Reproduce each of the items below word for word, and leave the pictures out of your copy.
>>>>>
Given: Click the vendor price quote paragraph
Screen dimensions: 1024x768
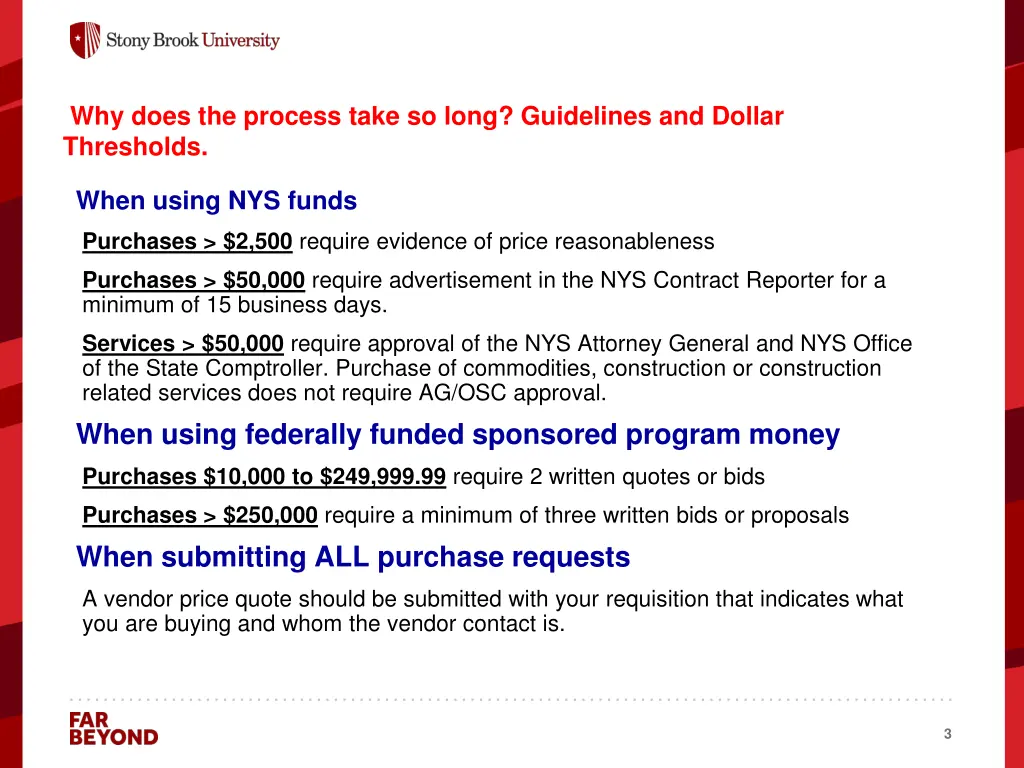Looking at the screenshot, I should 492,611.
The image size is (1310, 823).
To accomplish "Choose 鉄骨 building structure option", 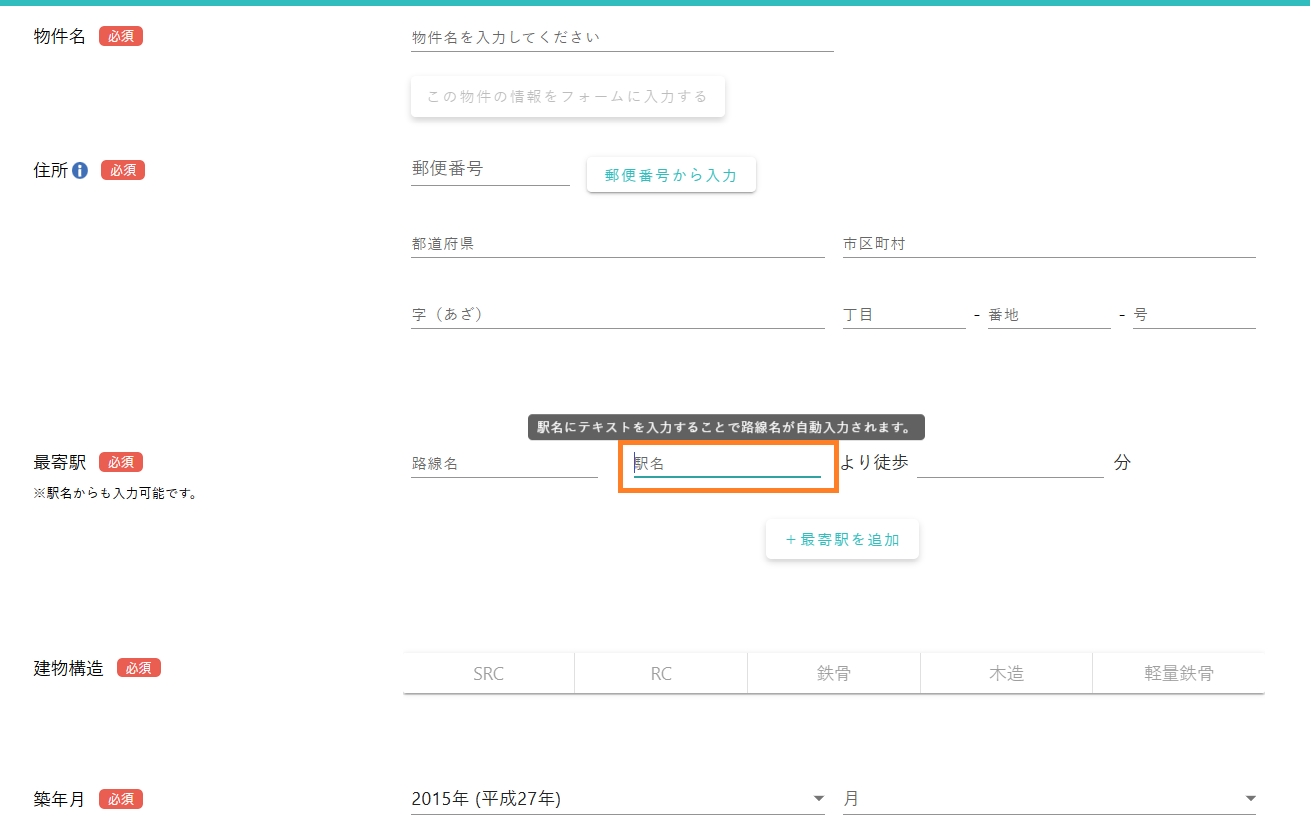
<<<<<
* **ANSWER BELOW**
Given: Click the vendor price quote paragraph
Screen dimensions: 1024x768
Looking at the screenshot, I should 492,611.
The image size is (1310, 823).
To accomplish "Choose 鉄骨 building structure option", 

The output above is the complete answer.